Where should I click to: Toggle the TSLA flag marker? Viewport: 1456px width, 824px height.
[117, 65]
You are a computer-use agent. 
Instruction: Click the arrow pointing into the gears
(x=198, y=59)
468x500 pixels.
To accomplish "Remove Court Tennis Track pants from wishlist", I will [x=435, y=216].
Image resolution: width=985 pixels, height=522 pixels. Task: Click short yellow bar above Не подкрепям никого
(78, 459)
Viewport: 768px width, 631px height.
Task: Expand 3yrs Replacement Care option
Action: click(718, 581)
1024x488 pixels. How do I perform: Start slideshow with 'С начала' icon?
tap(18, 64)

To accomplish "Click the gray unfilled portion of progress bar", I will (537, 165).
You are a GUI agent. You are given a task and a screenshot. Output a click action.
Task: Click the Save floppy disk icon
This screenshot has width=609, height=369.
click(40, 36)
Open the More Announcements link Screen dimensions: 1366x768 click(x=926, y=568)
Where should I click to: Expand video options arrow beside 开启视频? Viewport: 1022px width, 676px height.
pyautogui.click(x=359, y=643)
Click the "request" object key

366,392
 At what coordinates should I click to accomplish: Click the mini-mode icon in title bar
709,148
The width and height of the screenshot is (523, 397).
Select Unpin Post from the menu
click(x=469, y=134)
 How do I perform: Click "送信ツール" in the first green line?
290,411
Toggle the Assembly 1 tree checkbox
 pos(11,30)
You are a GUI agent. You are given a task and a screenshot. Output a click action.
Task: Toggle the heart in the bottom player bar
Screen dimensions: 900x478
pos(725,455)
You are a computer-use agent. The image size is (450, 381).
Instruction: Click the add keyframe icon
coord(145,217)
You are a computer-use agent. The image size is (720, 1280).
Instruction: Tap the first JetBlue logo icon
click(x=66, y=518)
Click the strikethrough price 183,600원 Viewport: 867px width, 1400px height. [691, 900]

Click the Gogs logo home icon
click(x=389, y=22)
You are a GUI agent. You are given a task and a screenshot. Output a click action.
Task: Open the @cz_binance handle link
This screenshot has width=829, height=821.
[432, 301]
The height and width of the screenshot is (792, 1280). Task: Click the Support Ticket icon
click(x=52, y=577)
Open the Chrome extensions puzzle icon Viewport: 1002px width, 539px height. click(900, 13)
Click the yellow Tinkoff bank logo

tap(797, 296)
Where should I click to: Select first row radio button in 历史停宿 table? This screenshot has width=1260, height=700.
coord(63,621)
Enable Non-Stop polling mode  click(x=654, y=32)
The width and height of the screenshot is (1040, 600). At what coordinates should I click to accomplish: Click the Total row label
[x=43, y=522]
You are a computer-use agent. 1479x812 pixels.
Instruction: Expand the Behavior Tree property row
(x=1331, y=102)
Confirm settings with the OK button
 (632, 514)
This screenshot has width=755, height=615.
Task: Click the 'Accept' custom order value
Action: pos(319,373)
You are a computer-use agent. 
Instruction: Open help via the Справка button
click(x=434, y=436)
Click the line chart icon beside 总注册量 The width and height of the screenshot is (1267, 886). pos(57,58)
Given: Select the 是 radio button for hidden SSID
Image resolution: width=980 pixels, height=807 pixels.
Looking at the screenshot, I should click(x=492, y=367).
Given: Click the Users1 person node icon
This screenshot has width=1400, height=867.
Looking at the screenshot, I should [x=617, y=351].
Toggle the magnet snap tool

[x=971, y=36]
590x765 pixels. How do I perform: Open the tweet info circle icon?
-------
• _TASK DIRECTIONS_
Reproduce verbatim the stretch of the records from the line containing "Given: Select the" through the end of the records.

• _OUTPUT FOR THIS EXERCISE_
Given: Select the 是 radio button for hidden SSID
Image resolution: width=980 pixels, height=807 pixels.
Looking at the screenshot, I should click(x=492, y=367).
Given: Click the Users1 person node icon
This screenshot has width=1400, height=867.
Looking at the screenshot, I should [x=617, y=351].
Toggle the magnet snap tool

[x=971, y=36]
590x765 pixels. How do I perform: Open the tweet info circle icon?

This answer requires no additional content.